=== PROMPT ===
Quote the records in full and leave their pictures out.

=== DATASET CONTENT ===
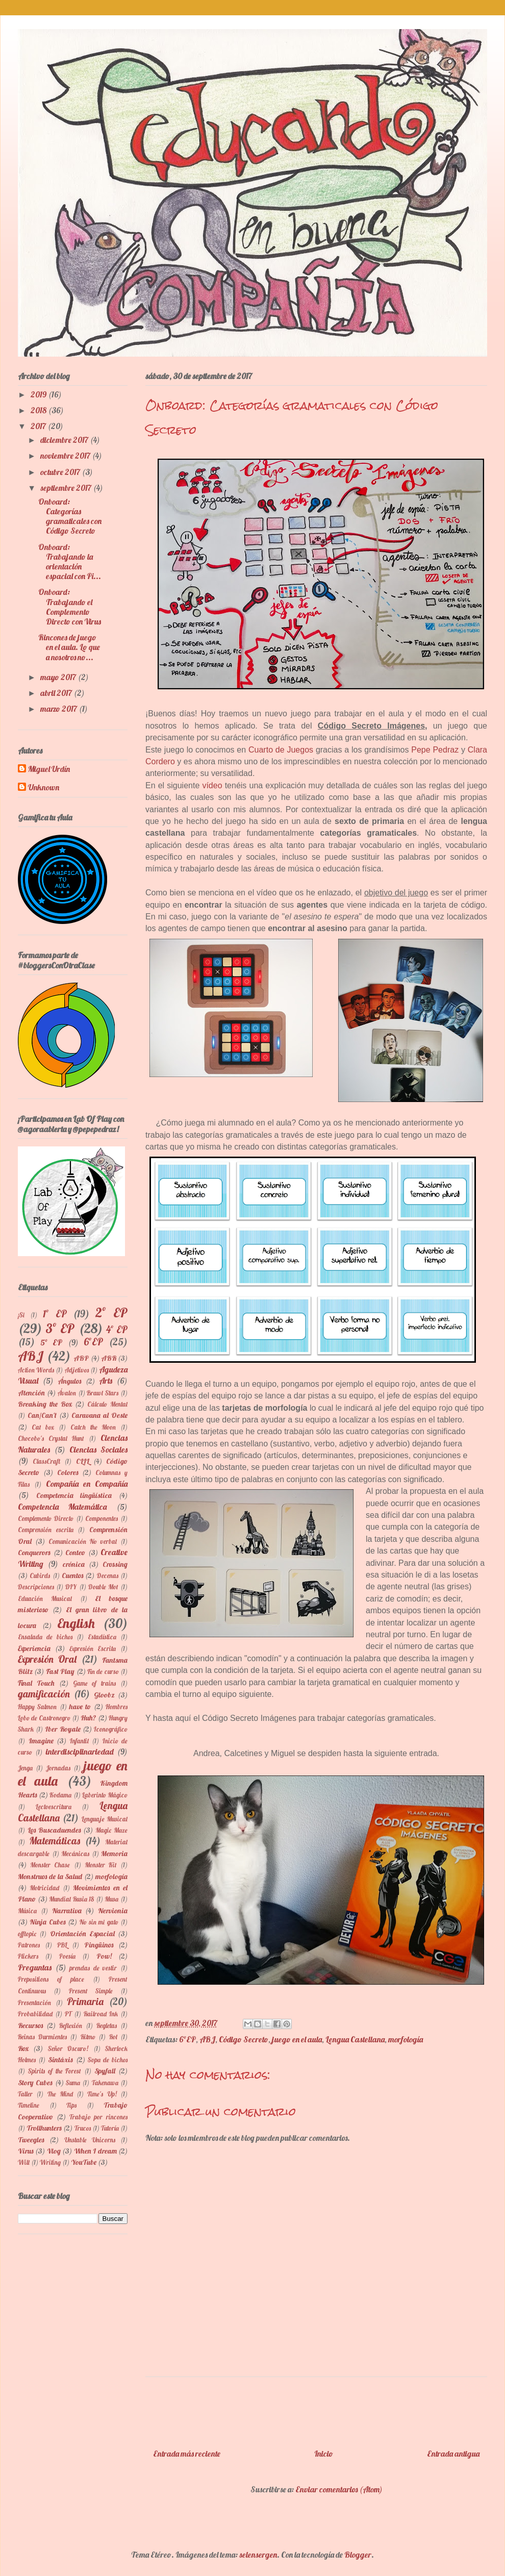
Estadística (102, 1637)
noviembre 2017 (66, 456)
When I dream (95, 2151)
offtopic (27, 1934)
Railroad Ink (101, 2014)
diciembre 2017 (65, 440)
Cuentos (72, 1575)
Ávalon (67, 1393)
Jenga (25, 1768)
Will (24, 2162)
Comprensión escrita (45, 1529)
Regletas (106, 2025)
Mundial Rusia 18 (71, 1899)
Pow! (104, 1956)
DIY (71, 1587)
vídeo (212, 785)
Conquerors (34, 1552)
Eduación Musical (45, 1598)
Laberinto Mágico (105, 1795)
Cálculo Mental (107, 1404)
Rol (113, 2037)
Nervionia (113, 1910)
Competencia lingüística (74, 1495)
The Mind (60, 2094)
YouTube (83, 2162)
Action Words (36, 1370)
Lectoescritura (53, 1807)
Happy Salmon (37, 1707)
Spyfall (104, 2070)
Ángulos (69, 1381)
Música (27, 1911)
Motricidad (44, 1888)
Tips (71, 2105)
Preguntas (35, 1967)
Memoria (114, 1853)
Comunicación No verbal (82, 1541)
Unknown (43, 787)
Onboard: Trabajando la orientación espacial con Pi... (69, 562)
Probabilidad (35, 2014)
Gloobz (104, 1694)
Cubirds (40, 1575)
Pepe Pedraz (435, 749)
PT (68, 2014)
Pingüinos (98, 1944)
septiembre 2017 (66, 488)
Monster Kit (101, 1865)
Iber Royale (62, 1729)
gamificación (44, 1694)
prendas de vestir (93, 1968)
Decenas (107, 1575)
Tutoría (110, 2128)
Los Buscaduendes (54, 1830)
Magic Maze (111, 1830)
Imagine (41, 1740)
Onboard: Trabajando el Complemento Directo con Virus (69, 607)
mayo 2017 (59, 677)
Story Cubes (35, 2082)
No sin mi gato (99, 1922)
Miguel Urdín (49, 769)
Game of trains (94, 1683)
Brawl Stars (102, 1393)
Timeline (28, 2105)
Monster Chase (50, 1865)
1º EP (54, 1314)
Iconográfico (111, 1729)
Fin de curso (103, 1671)
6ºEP (187, 2039)
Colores (68, 1472)
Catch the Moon (93, 1427)
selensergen (258, 2554)
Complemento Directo (45, 1518)
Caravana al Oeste (99, 1415)
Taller (25, 2094)
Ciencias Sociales (98, 1449)
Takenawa (105, 2083)
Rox (23, 2048)
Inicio (323, 2453)
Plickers (28, 1956)
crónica (74, 1564)
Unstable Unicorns (89, 2140)
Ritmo (88, 2037)
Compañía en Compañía (87, 1484)
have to (80, 1706)
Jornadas (58, 1768)
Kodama (60, 1795)
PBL (62, 1945)
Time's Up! (101, 2094)
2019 (39, 394)
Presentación (34, 2002)
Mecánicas (75, 1853)
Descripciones (36, 1587)
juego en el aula (297, 2039)
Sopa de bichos (108, 2060)
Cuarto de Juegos (280, 749)
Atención (31, 1392)
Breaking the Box (45, 1404)
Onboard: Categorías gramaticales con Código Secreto (70, 516)
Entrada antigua (453, 2453)
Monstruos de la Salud (50, 1876)
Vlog (54, 2151)
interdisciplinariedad (80, 1751)
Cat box (43, 1427)
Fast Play (60, 1671)
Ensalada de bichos (45, 1637)
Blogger (357, 2554)
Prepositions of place (51, 1979)
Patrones (29, 1945)
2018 (39, 410)
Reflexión (70, 2025)
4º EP (117, 1329)
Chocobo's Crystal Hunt (51, 1438)
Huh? (88, 1717)
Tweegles (31, 2139)
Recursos (30, 2025)
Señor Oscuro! (68, 2048)
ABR (108, 1358)
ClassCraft (46, 1461)
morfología (405, 2039)
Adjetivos (77, 1370)
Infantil (79, 1741)
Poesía (67, 1956)
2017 (39, 426)
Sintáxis (60, 2059)
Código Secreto (243, 2039)
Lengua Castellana (355, 2039)
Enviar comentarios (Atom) (339, 2489)
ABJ (207, 2039)
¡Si (21, 1315)
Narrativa (67, 1910)
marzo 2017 (59, 709)
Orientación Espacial (82, 1933)
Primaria (85, 2001)
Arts (105, 1380)
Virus (26, 2151)
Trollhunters (44, 2128)
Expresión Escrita (92, 1648)
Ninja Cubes (47, 1922)
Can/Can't (42, 1415)
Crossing (115, 1564)
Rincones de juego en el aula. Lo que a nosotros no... (69, 647)
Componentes (101, 1518)
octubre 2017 (61, 472)
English (76, 1623)
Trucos (82, 2128)
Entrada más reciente (186, 2453)
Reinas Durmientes (42, 2037)
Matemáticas (54, 1841)
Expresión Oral (47, 1659)
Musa (111, 1899)
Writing (50, 2162)
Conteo (75, 1552)
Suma (73, 2083)
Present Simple (91, 1991)
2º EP (111, 1312)
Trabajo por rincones (98, 2117)
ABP (81, 1358)
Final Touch (36, 1683)
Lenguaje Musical (105, 1819)
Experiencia (34, 1648)
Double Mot (103, 1587)
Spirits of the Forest (55, 2071)
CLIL (82, 1461)
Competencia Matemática (62, 1507)
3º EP (59, 1328)
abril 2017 (56, 693)
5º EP (51, 1342)
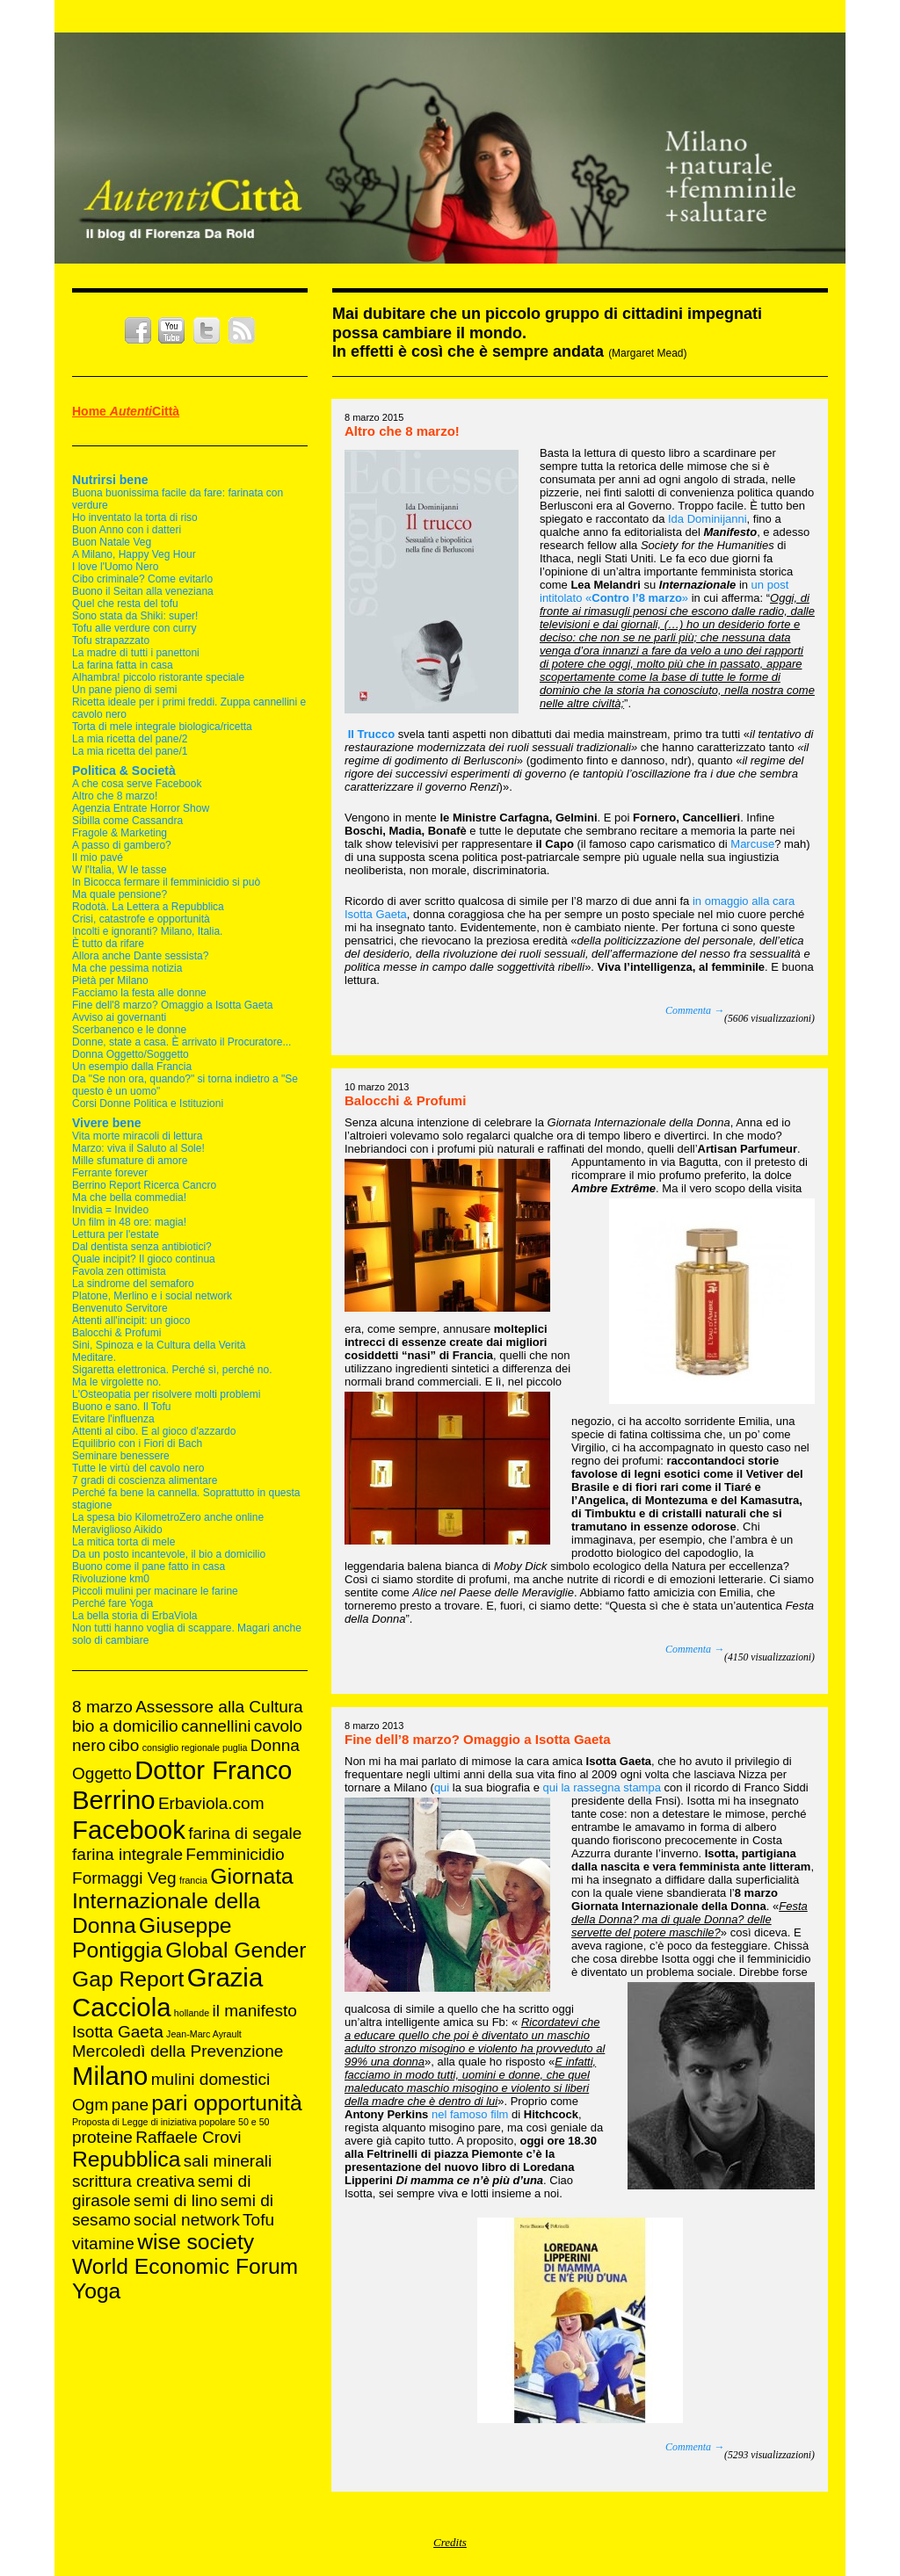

=== OUTPUT BELOW ===
Estadística (102, 1637)
noviembre 2017 (66, 456)
When I dream (95, 2151)
offtopic (27, 1934)
Railroad Ink (101, 2014)
diciembre 2017 (65, 440)
Cuentos (72, 1575)
Ávalon (67, 1393)
Jenga (25, 1768)
Will (24, 2162)
Comprensión escrita (45, 1529)
Regletas (106, 2025)
Mundial Rusia 18 (71, 1899)
Pow! (104, 1956)
DIY (71, 1587)
vídeo (212, 785)
Conquerors (34, 1552)
Eduación Musical (45, 1598)
Laberinto Mágico (105, 1795)
Cálculo Mental (107, 1404)
Rol (113, 2037)
Nervionia (113, 1910)
Competencia lingüística (74, 1495)
The Mind (60, 2094)
YouTube (83, 2162)
Action Words (36, 1370)
Lectoescritura (53, 1807)
Happy Salmon (37, 1707)
Spyfall (104, 2070)
Ángulos (69, 1381)
Música (27, 1911)
Motricidad (44, 1888)
Tips (71, 2105)
Preguntas (35, 1967)
Memoria (114, 1853)
Comunicación No verbal (82, 1541)
Unknown (43, 787)
Onboard: Trabajando la orientación espacial con Pi... (69, 562)
Probabilidad (35, 2014)
Gloobz (104, 1694)
Cubirds (40, 1575)
Pepe Pedraz (435, 749)
PT (68, 2014)
Pingüinos (98, 1944)
septiembre 2017 (66, 488)
Monster Kit (101, 1865)
Iber Royale (62, 1729)
gamificación (44, 1694)
prendas de vestir (93, 1968)
Decenas (107, 1575)
Tutoría (110, 2128)
Los Buscaduendes (54, 1830)
Magic Maze (111, 1830)
Imagine (41, 1740)
Onboard: Trabajando el Complemento Directo con Virus (69, 607)
mayo 2017 (59, 677)
Story Cubes (35, 2082)
No sin mi gato (99, 1922)
Miguel Urdín (49, 769)
Game of trains (94, 1683)
Brawl Stars (102, 1393)
Timeline (28, 2105)
Monster Chase (50, 1865)
1º EP (54, 1314)
Iconográfico (111, 1729)
Fin de curso (103, 1671)
6ºEP (187, 2039)
Colores (68, 1472)
Catch the Moon (93, 1427)
selensergen (258, 2554)
Complemento Directo (45, 1518)
Caravana al Oeste (99, 1415)
Taller (25, 2094)
Ciencias Sociales (98, 1449)
Takenawa (105, 2083)
Rox (23, 2048)
Inicio (323, 2453)
Plickers (28, 1956)
crónica (74, 1564)
Unstable Unicorns (89, 2140)
Ritmo (88, 2037)
Compañía en Compañía (87, 1484)
have to (80, 1706)
Jornadas (58, 1768)
Kodama (60, 1795)
PBL (62, 1945)
Time's Up! (101, 2094)
2019 (39, 394)
Presentación (34, 2002)
Mecánicas (75, 1853)
Descripciones (36, 1587)
juego en el aula (297, 2039)
Sopa de bichos (108, 2060)
Cuarto de Juegos (280, 749)
Atención (31, 1392)
Breaking the Box (45, 1404)
Onboard: Categorías gramaticales con Código Secreto (70, 516)
Entrada antigua (453, 2453)
Monstruos de la Salud (50, 1876)
Vlog (54, 2151)
interdisciplinariedad (80, 1751)
Cat box (43, 1427)
Fast Play (60, 1671)
Ensalada de bichos (45, 1637)
Blogger (357, 2554)
Prepositions of place (51, 1979)
Patrones (29, 1945)
2018 (39, 410)
Reflexión (70, 2025)
4º EP (117, 1329)
Chocobo's Crystal Hunt (51, 1438)
Huh? (88, 1717)
Tweegles (31, 2139)
Recursos (30, 2025)
Señor Oscuro! (68, 2048)
ABR (108, 1358)
ClassCraft (46, 1461)
morfología (405, 2039)
Adjetivos (77, 1370)
Infantil (79, 1741)
Poesía (67, 1956)
2017 (39, 426)
Sintáxis (60, 2059)
Código Secreto (243, 2039)
Lengua Castellana (355, 2039)
Enviar comentarios (Atom) (339, 2489)
ABJ (207, 2039)
¡Si (21, 1315)
Narrativa (67, 1910)
marzo 2017 (59, 709)
Orientación Espacial (82, 1933)
Primaria (85, 2001)
Arts (105, 1380)
Virus (26, 2151)
Trollhunters (44, 2128)
Expresión Escrita (92, 1648)
Ninja Cubes (47, 1922)
Can/Can't (42, 1415)
Crossing (115, 1564)
Rincones de juego en el aula. Lo que a nosotros no... (69, 647)
Componentes (101, 1518)
octubre 2017 (61, 472)
English (76, 1623)
Trucos (82, 2128)
Entrada más reciente (186, 2453)
Reinas Durmientes (42, 2037)
Matemáticas (54, 1841)
Expresión Oral (47, 1659)
Musa (111, 1899)
Writing (50, 2162)
Conteo (75, 1552)
Suma (73, 2083)
Present Simple (91, 1991)
2º EP (111, 1312)
Trabajo por rincones (98, 2117)
ABP (81, 1358)
Final Touch (36, 1683)
Lenguaje Musical (105, 1819)
Experiencia (34, 1648)
Double Mot (103, 1587)
Spirits of the Forest (55, 2071)
CLIL (82, 1461)
Competencia Matemática (62, 1507)
3º EP (59, 1328)
abril 2017 (56, 693)
5º EP (51, 1342)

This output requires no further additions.